Source passage:

Hobbes’s Application: He transformed this biological “joining” into a political “covenanting.” His Leviathan is not a monster of chaos, but a “joining” of individuals into a single legal person.

 The Messianic Banquet (The Midrashic Leviathan): In Jewish eschatology, the Leviathan is slain at the end of time to serve as a feast for the righteous.

 Simone (Simhah) Luzzatto

Luzzatto, Simone. Discorso circa il stato de gl’Hebrei et in particolar dimoranti nell’inclita città di Venetia. Venice: Appresso Gioanne Calleoni, 1638.

Museum/Location: Rare copies are preserved in the Correr Museum Library (Venice) and the Bodleian Library (Oxford).

Scholarly Article Citation: Veltri, Giuseppe. “The Power of Tradition and the Tradition of Power: Simone Luzzatto’s Socio-Political Philosophy.” Jewish Studies Quarterly 28, no. 3 (2021): 275-294.

Current Biblical scholarship has moved away from seeing the Leviathan as a mere “whale” or “crocodile” (as 18th-century rationalists did) and instead views it through the lens of Comparative Near Eastern Mythology.

Leading scholars now treat the Leviathan as a symbol of “Cosmic Chaos”—a force that God does not necessarily “destroy” at the beginning of time, but rather “subdues” or “manages.”

 The Jewish Tradition: The “Chaoskampf” and the Feast

In Hebrew scholarship, the Leviathan ($לִוְיָתָן$) is increasingly linked to the Ugaritic monster Litanu.

The Bound Monster: Scholars like Jon D. Levenson (Creation and the Persistence of Evil) argue that in the Hebrew Bible, the Leviathan represents “the forces of chaos.” Unlike the Greek “Ex Nihilo” (creation from nothing), the Jewish tradition often depicts God struggling with and defeating a pre-existing watery chaos.

The Messianic Banquet: In Rabbinic Midrash (specifically Baba Batra 74b), the Leviathan is a dual creature (male and female). God killed the female to prevent them from destroying the world. At the end of time, the righteous will feast on its flesh.

Scholarly Insight: Robert Alter (The Hebrew Bible: A Translation with Commentary) notes that in Job 41, the Leviathan is described with “mythic grandeur” to show Job that the universe contains terrifying, non-human elements that are nevertheless part of God’s design.

 The Christian Tradition: The Serpent and the State

Christian interpretation historically shifted the Leviathan from a physical monster to a moralized personification of the Devil, though modern scholars focus on its political-theological weight.

The “Harrowing” Symbol: St. Jerome and later Medieval commentators linked the Leviathan to the “Crooked Serpent” of Isaiah 27:1. In this view, Christ is the “hook” that catches the Leviathan, rescuing humanity from the jaws of Hell.

The Political Beast: Oliver O’Donovan (The Desire of the Nations) and Carl Schmitt (The Leviathan in the State Theory of Thomas Hobbes) explore the Christian “Political Theology” of the beast. They argue that the Leviathan represents the “Mortal God”—the highest power on earth that exists to prevent the “Behemoth” (the monster of civil war and anarchy).

Exercise instructions:
A: Reproduce the Leviathan text between "Christian interpretation historically" and "war and anarchy).", inclusive, with "Crooked Serpent" renamed to "Twisting Serpent".
B: Which passage of Rabbinic Midrash does the Leviathan text cite for the Messianic Banquet?
Use only the Leviathan text to answer.

Data excerpts:
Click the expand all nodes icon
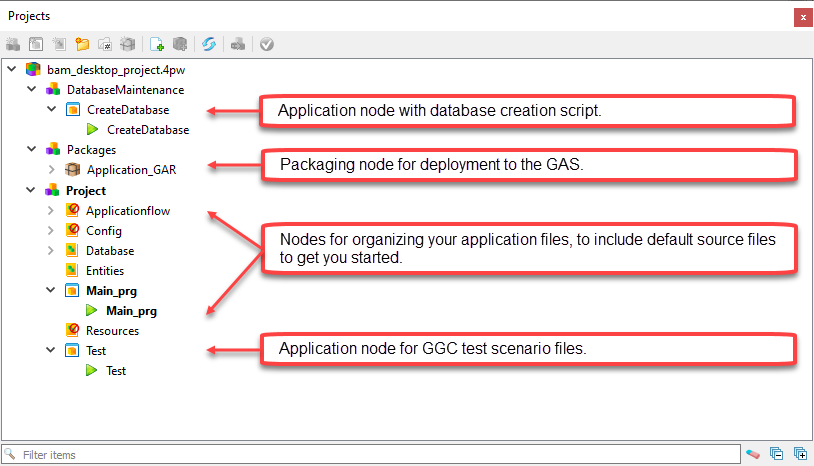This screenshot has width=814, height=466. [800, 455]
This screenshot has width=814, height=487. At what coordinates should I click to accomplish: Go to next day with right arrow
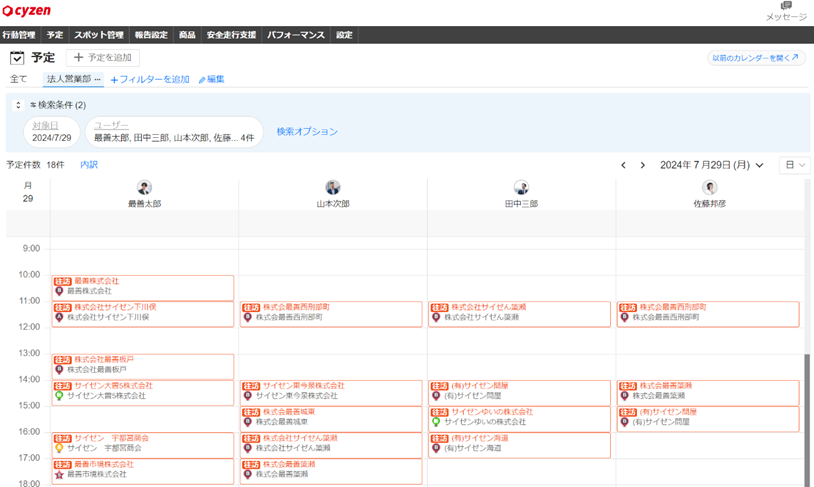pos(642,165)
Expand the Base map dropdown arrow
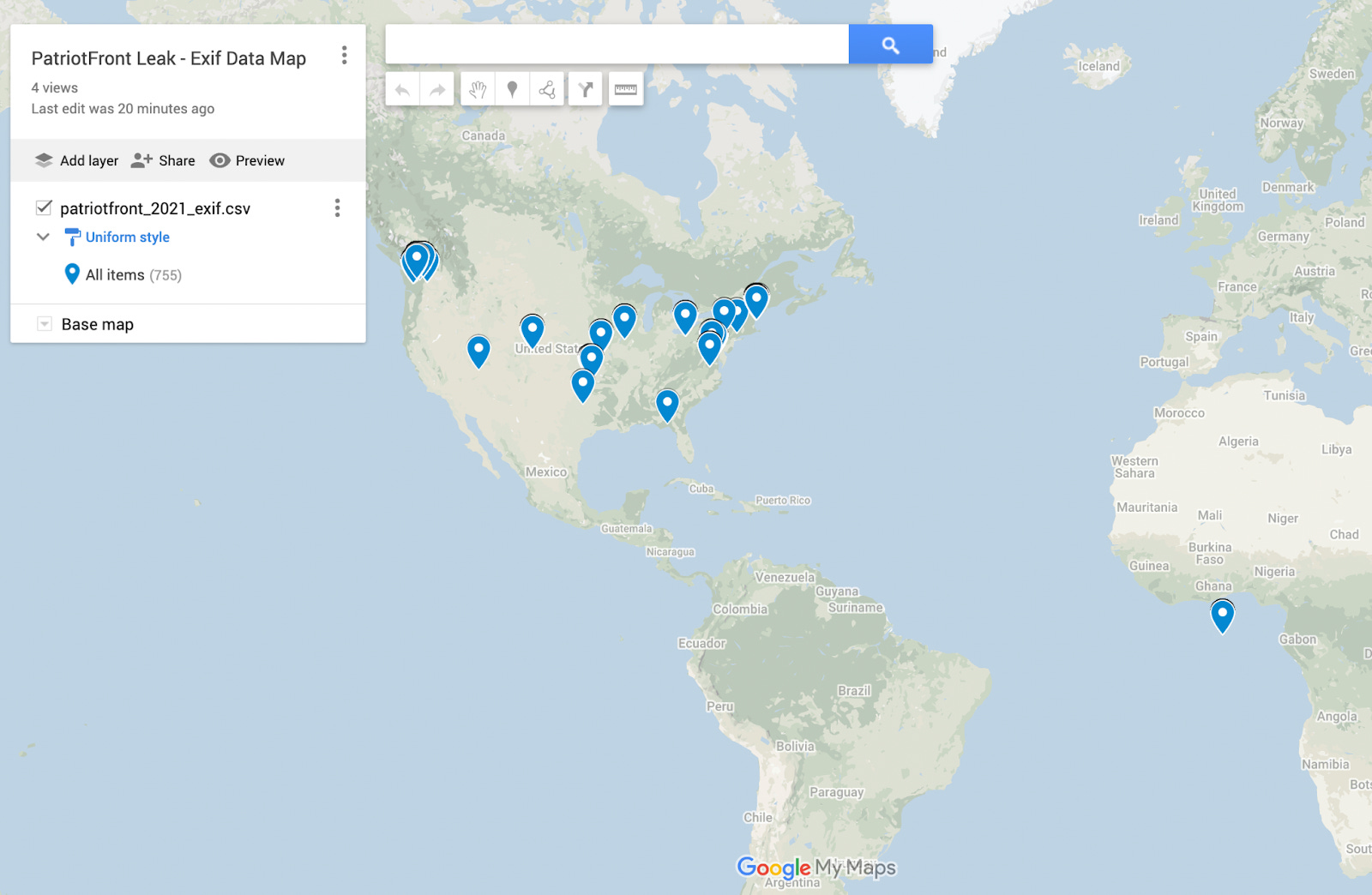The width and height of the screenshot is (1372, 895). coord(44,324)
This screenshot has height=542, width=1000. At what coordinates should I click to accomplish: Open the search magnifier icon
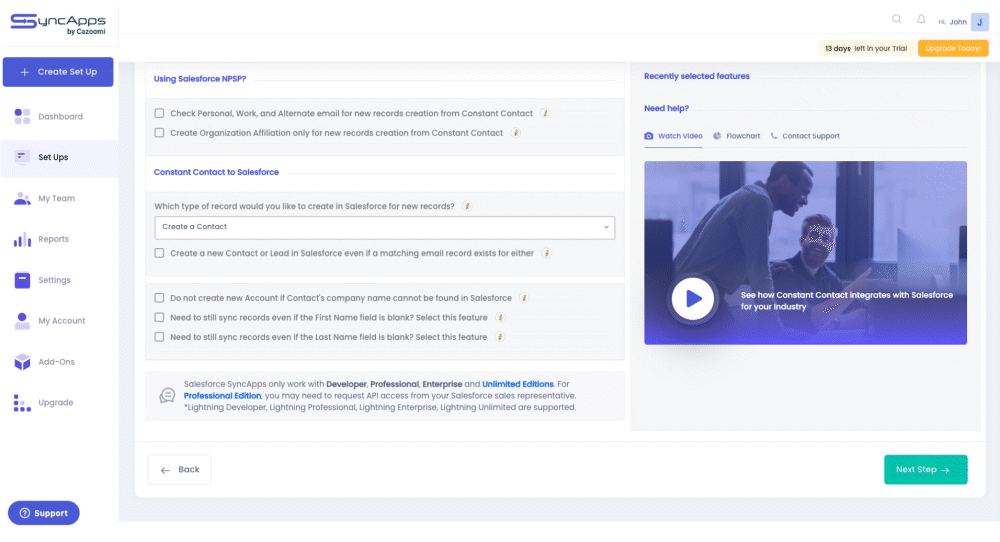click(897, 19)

--

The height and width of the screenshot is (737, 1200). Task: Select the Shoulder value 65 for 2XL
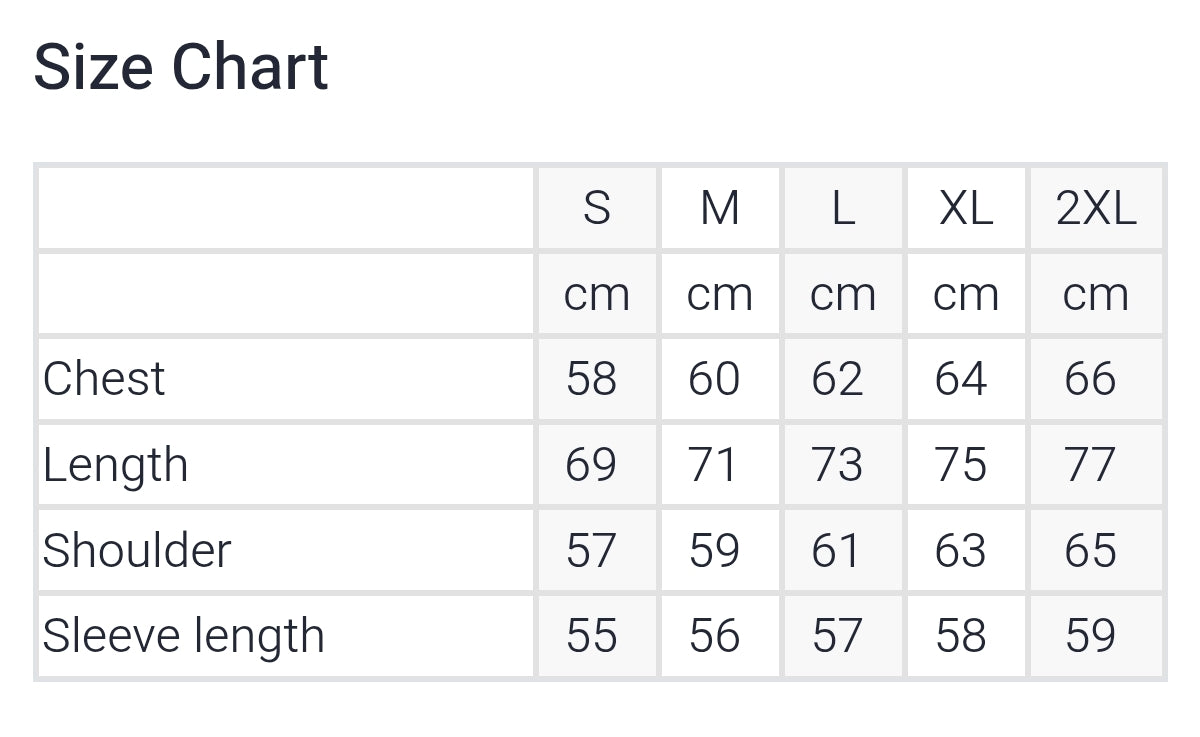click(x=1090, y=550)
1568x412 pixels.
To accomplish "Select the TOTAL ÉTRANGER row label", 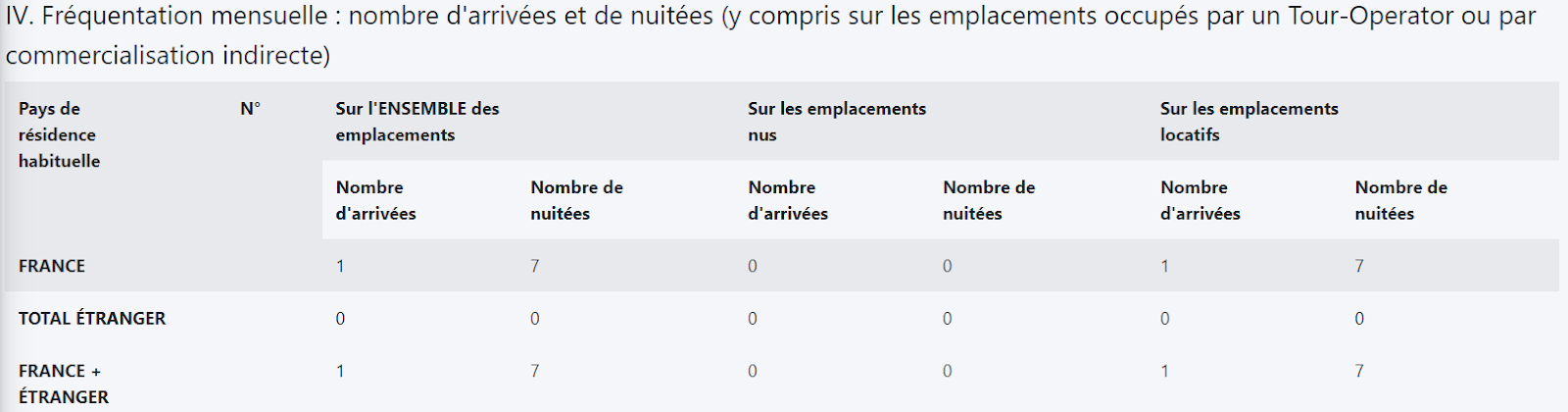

Responses per task:
A:
Christian interpretation historically shifted the Leviathan from a physical monster to a moralized personification of the Devil, though modern scholars focus on its political-theological weight.

The “Harrowing” Symbol: St. Jerome and later Medieval commentators linked the Leviathan to the “Twisting Serpent” of Isaiah 27:1. In this view, Christ is the “hook” that catches the Leviathan, rescuing humanity from the jaws of Hell.

The Political Beast: Oliver O’Donovan (The Desire of the Nations) and Carl Schmitt (The Leviathan in the State Theory of Thomas Hobbes) explore the Christian “Political Theology” of the beast. They argue that the Leviathan represents the “Mortal God”—the highest power on earth that exists to prevent the “Behemoth” (the monster of civil war and anarchy).

B: Baba Batra 74b